Et les quatre garçons de rire comme des bossus jusqu’au jardin Guillemin où les attendaient Colette et ses copines.(.....)
(....) Tous les jeudis soirs, Léon Durand posaient sa craie de tailleur, ses grands ciseaux à larges empreinte du pouce et l’index, son dé à coudre troué aux deux extrémités, son trop lourd fer à vapeur, sa patte mouille, sa pomme d’épingles et son centimètre qui ne quittait jamais son cou pour s’adonner au seul plaisir que lui avait laissé la vie, la musique orientale. Au quatrième étage de la maison de la petite mémée vivait Abner Bensimon qui se rappelait des noubas interprétées par l’orchestre de Lili Boniche dont il faisait partie. Aujourd’hui, aveugle et veuf, il recevait ses amis chaque jeudi, pour se retremper dans l’ambiance musicale de jadis. Les plaintes de son violon lui rappelait, alors, le temps béni où ses jours étaient bercés de musique arabo-andalouse auprès des grands Lili Labassi, Sassi, Lili Boniche, Line Monty, Blond-Blond, Salim Hallali et quelques autres dont Reinette l’Oranaise qu’il avait accompagnée une seule et unique fois. Léon Durand et trois autres musiciens se donnaient rendez vous chez lui et commençait, alors, une aubade à l’Algérie qui ne se terminait que fort tard dans la nuit. Souvent, Richard, Kader et Bahia se relayaient pour leur servir la kawah ou une friandise offerte par la petite mémée, tout en se délectant de la gratuité du spectacle. Léon Durand oubliait le temps de ce concert renouvelé chaque semaine l’absence de ses quatre fils tombés au champ d’honneur durant la campagne d’Italie. Avec sa femme, la merveilleuse Rose, il avait reçu ce coup de poignard en plein cœur un jour de fureur et seule la présence affectueuse du voisinage du 31 rue Marengo, les avait dissuadé, tous deux, de rejoindre le grand lit de l’éternité. Depuis, son travail et la présence des petites canailles du 31 l’avait soutenu dans son dur combat mené contre une solitude que la présence discrète de sa femme avait contribué à la repousser au large des tentations malfaisantes. Son épouse toujours aux petits soins pour son mari s’acquittait de sa tache sans une plainte et, seule dans la tourmente de sa vie, elle s’éloignait de la multitude lorsque l’effort demandé était inhumain.

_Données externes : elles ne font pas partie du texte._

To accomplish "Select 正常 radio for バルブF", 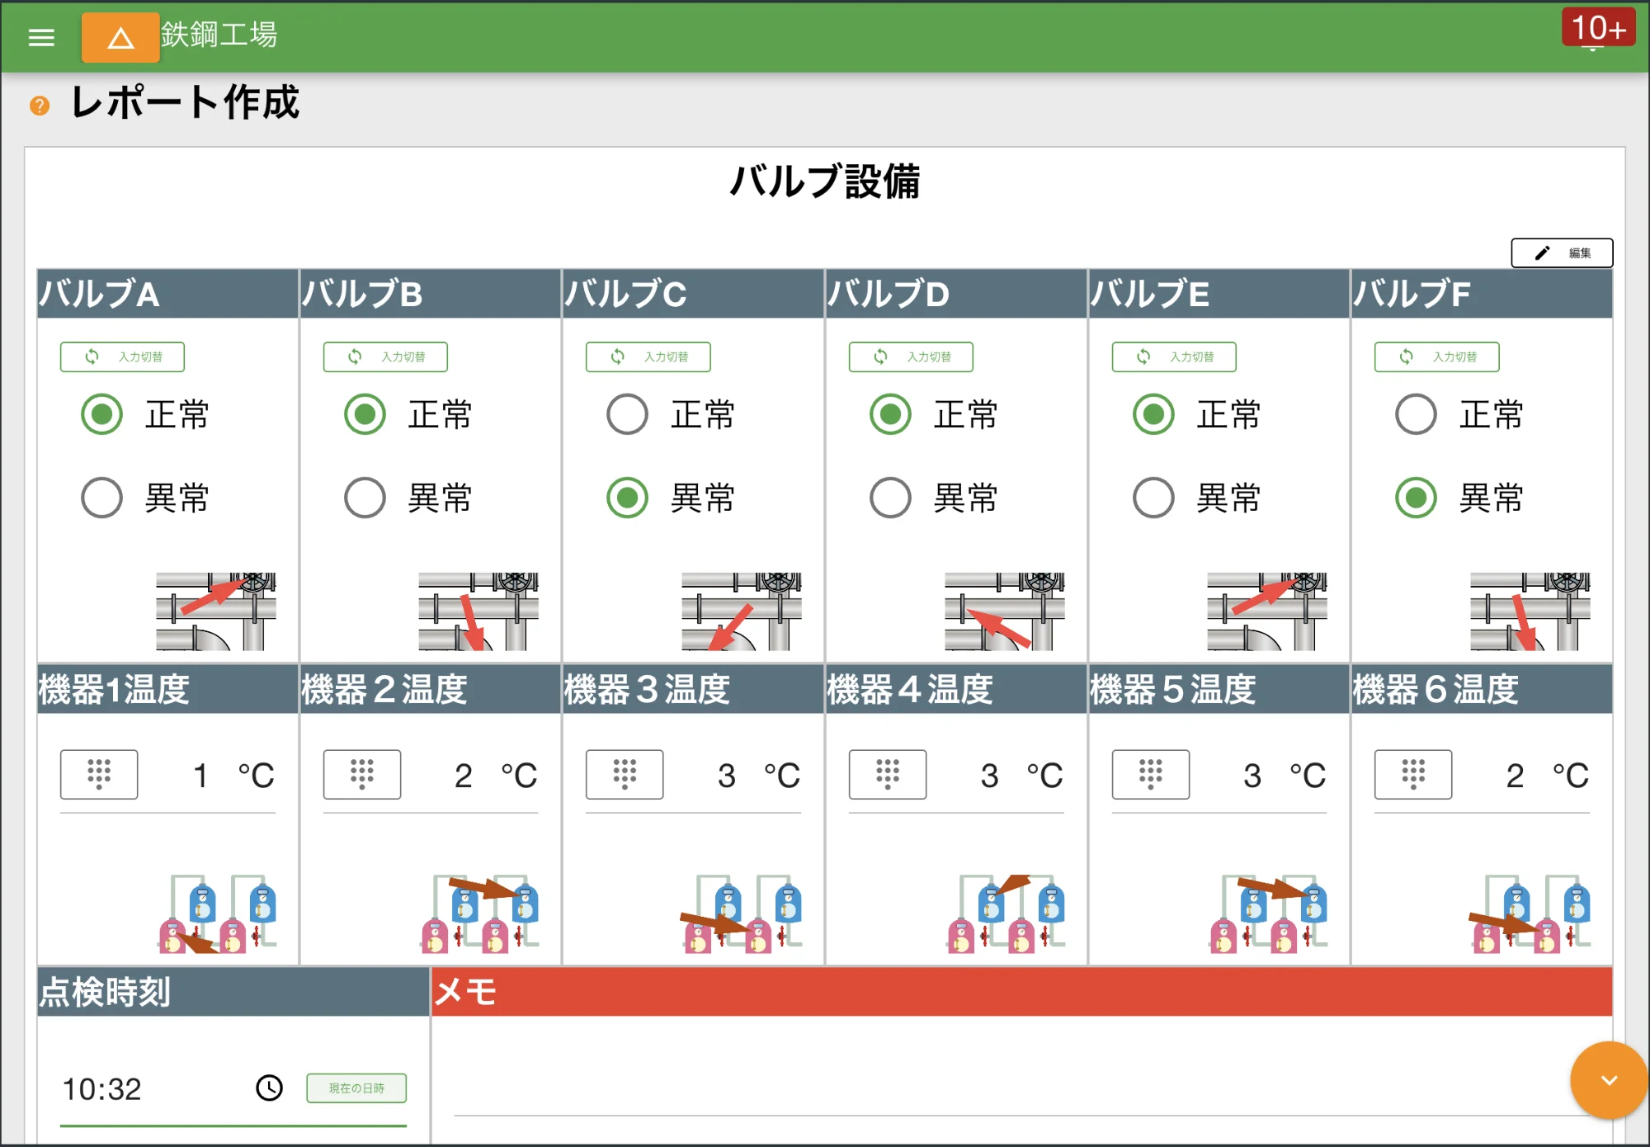I will 1416,415.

La présence de la famille la réconfortait et ses neveux et nièce adoucissait son malheur. Souvent, elle allait chez ses belles sœurs pour ne pas rester seule et faire un brin de causette quand elle demandait à son mari d’aller se distraire un peu. Les musiciens jouaient d’abord et avant tout pour adoucir la sombre existence d’Abner Bensimon en donnant des couleurs à sa vie mais le voisinage des portes et fenêtres ouvertes sur l’amitié s’en réjouissait. Les élans de cette musique venue de la nuit des temps montait dans le ciel étoilé algérois et voyageait vers les terrasses d’une casbah judéo-arabe courbée sur son passé. Ces instants arrachés aux tourments de la vie déchiquetée de Rose et Léon s’associaient aux veilleuses qu’ils allumaient à chaque shabbat au temple israélite de la place du grand rabbin Bloch pour qu’ils trouvent le réconfort de leur existence endeuillée. Pourtant, le 31 de la rue Marengo, était une grande famille dont ils s’excluaient par moments de peur d’assombrir les moments d’euphorie locale. Mais, devant tant de gentillesse désintéressée, ils s’inclinaient et participaient aux fêtes du voisinage afin de ne froisser personne.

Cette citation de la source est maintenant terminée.